Collected data:
* * *

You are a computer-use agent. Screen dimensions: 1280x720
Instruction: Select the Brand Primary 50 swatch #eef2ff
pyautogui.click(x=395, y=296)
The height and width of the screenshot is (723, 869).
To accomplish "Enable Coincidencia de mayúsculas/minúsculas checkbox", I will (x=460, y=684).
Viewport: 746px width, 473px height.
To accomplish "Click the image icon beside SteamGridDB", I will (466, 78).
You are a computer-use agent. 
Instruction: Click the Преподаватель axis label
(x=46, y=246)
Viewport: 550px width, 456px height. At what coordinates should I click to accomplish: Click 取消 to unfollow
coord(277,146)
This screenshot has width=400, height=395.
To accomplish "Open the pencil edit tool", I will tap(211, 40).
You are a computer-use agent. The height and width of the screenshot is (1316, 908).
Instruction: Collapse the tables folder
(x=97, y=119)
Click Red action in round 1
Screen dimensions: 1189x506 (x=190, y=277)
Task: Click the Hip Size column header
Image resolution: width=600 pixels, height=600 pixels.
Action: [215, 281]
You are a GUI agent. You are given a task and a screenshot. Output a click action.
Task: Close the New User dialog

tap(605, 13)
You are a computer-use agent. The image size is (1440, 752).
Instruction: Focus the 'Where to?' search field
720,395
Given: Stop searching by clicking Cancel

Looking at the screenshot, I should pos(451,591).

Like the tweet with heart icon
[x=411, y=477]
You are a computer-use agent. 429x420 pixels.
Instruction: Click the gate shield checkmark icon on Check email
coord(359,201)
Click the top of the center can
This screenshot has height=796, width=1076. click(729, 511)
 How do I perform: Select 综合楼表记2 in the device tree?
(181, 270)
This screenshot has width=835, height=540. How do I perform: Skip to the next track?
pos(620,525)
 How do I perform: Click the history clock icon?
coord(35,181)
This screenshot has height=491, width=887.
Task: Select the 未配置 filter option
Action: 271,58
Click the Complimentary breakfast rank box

* * *

■ What this task involves:
Which lines should be output? Exactly those from the first line of the data through the line containing "Viewport: 746px width, 473px height.", inclusive.

■ Response:
You are a computer-use agent. Screen dimensions: 1280x720
Instruction: Select the Brand Primary 50 swatch #eef2ff
pyautogui.click(x=395, y=296)
The height and width of the screenshot is (723, 869).
To accomplish "Enable Coincidencia de mayúsculas/minúsculas checkbox", I will (x=460, y=684).
Viewport: 746px width, 473px height.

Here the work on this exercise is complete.